The [*] expander is just a handy short-cut. Instead of usersByAge[*].u.name we could also write:

FOR temp IN usersByAge
  RETURN temp.u.name

Grouping by multiple criteria

To group by multiple criteria, we'll use multiple arguments in the COLLECT clause. For example, to group users by ageGroup (a derived value we need to calculate first) and then by gender, we'll do:

FOR u IN users 
  FILTER u.active == true
  COLLECT ageGroup = FLOOR(u.age / 5) * 5, 
          gender = u.gender INTO group
  SORT ageGroup DESC
  RETURN { 
    "ageGroup" : ageGroup, 
    "gender" : gender 
  }

[ 
  { 
    "ageGroup" : 35, 
    "gender" : "f" 
  }, 
  { 
    "ageGroup" : 35, 
    "gender" : "m" 
  }, 
  { 
    "ageGroup" : 30, 
    "gender" : "f" 
  }, 
  { 
    "ageGroup" : 30, 
    "gender" : "m" 
  }, 
  { 
    "ageGroup" : 25, 
    "gender" : "f" 
  }, 
  { 
    "ageGroup" : 25, 
    "gender" : "m" 
  } 
]

Aggregation

So far we only grouped data without aggregation. Adding aggregation is simple in AQL, as all that needs to be done is to run an aggregate function on the list created by the INTO clause of a COLLECT statement:

FOR u IN users 
  FILTER u.active == true
  COLLECT ageGroup = FLOOR(u.age / 5) * 5, 
          gender = u.gender INTO group
  SORT ageGroup DESC
  RETURN { 
    "ageGroup" : ageGroup, 
    "gender" : gender, 
    "numUsers" : LENGTH(group) 
  }

[ 
  { 
    "ageGroup" : 35, 
    "gender" : "f", 
    "numUsers" : 2 
  }, 
  { 
    "ageGroup" : 35, 
    "gender" : "m", 
    "numUsers" : 2 
  }, 
  { 
    "ageGroup" : 30, 
    "gender" : "f", 
    "numUsers" : 4 
  }, 
  { 
    "ageGroup" : 30, 
    "gender" : "m", 
    "numUsers" : 4 
  }, 
  { 
    "ageGroup" : 25, 
    "gender" : "f", 
    "numUsers" : 2 
  }, 
  { 
    "ageGroup" : 25, 
    "gender" : "m", 
    "numUsers" : 2 
  } 
]

We have used the function LENGTH (returns the length of a list) here. This is the equivalent to SQL's SELECT g, COUNT(*) FROM ... GROUP BY g. In addition to LENGTH, AQL also provides MAX, MIN, SUM, and AVERAGE as basic aggregation functions.

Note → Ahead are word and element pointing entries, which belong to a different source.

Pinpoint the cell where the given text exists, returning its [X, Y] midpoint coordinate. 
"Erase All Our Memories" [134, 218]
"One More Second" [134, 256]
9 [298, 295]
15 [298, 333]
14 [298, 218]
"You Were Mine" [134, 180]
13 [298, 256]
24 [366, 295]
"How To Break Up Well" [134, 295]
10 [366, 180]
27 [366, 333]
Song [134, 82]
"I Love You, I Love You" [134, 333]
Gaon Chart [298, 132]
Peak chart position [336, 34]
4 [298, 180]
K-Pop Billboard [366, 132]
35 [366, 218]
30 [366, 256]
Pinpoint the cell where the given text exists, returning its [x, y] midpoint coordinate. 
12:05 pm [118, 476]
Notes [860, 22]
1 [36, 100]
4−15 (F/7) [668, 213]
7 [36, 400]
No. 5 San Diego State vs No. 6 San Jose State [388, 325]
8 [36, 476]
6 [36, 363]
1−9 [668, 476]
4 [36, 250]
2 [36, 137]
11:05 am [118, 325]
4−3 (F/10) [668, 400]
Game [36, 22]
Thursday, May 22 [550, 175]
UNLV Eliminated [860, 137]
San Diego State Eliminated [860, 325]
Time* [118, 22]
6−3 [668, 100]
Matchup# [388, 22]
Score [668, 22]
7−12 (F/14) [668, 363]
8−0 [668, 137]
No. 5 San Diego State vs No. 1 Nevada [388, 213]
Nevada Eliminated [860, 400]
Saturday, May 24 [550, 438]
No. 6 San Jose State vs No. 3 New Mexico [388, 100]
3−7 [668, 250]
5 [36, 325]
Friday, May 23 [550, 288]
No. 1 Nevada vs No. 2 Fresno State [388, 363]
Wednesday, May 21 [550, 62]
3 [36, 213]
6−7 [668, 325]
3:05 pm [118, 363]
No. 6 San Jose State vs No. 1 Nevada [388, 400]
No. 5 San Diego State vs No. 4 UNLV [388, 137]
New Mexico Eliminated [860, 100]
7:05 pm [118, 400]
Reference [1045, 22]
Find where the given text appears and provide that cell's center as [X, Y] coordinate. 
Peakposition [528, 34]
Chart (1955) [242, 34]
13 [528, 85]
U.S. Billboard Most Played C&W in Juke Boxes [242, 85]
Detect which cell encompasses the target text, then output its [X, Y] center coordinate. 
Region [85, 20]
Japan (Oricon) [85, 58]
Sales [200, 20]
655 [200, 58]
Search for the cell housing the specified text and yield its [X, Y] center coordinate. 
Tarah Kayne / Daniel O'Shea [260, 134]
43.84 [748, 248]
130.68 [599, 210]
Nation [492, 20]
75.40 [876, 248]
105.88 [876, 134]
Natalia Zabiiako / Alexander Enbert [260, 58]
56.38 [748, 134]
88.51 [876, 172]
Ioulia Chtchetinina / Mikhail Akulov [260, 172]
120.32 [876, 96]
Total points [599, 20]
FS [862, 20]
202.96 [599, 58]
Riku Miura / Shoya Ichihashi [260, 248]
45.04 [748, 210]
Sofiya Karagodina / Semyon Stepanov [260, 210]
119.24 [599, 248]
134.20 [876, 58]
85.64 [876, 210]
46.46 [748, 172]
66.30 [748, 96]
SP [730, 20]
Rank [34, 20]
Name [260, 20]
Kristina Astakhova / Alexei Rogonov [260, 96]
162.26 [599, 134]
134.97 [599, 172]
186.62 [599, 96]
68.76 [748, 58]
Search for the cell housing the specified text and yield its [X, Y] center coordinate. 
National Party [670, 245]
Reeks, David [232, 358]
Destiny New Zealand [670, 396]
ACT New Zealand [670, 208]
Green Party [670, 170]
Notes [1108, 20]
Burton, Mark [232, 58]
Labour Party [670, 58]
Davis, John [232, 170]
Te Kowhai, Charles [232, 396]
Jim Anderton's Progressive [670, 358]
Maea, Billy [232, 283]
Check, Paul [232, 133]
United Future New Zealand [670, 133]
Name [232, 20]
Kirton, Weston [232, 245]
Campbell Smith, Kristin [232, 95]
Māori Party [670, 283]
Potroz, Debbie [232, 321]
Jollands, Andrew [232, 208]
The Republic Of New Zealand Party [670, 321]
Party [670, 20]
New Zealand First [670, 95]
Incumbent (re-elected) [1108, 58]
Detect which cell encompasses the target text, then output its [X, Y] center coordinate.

In AQL, all aggregation functions can be run on lists only. If an aggregation function is run on anything that is not a list, an error will be thrown and the query will fail.

Post-filtering aggregated data ("Having")

To filter on the results of a grouping or aggregation operation (i.e. something similar to HAVING in SQL), simply add another FILTER clause after the COLLECT statement.

For example, to get the 3 ageGroups with the most users in them:

FOR u IN users 
  FILTER u.active == true 
  COLLECT ageGroup = FLOOR(u.age / 5) * 5 INTO group 
  LET numUsers = LENGTH(group) 
  FILTER numUsers > 2 /* group must contain at least 3 users in order to qualify */
  SORT numUsers DESC 
  LIMIT 0, 3 
  RETURN { 
    "ageGroup" : ageGroup, 
    "numUsers" : numUsers, 
    "users" : group[*].u.name 
  }

[ 
  { 
    "ageGroup" : 30, 
    "numUsers" : 8, 
    "users" : [ 
      "Abigail", 
      "Madison", 
      "Anthony", 
      "Alexander", 
      "Isabella", 
      "Chloe", 
      "Daniel", 
      "Michael" 
    ] 
  }, 
  { 
    "ageGroup" : 25, 
    "numUsers" : 4, 
    "users" : [ 
      "Mary", 
      "Mariah", 
      "Jim", 
      "Diego" 
    ] 
  }, 
  { 
    "ageGroup" : 35, 
    "numUsers" : 4, 
    "users" : [ 
      "Fred", 
      "John", 
      "Emma", 
      "Sophia" 
    ] 
  } 
]

To increase readability, the repeated expression LENGTH(group) was put into a variable numUsers. The FILTER on numUsers is the SQL HAVING equivalent.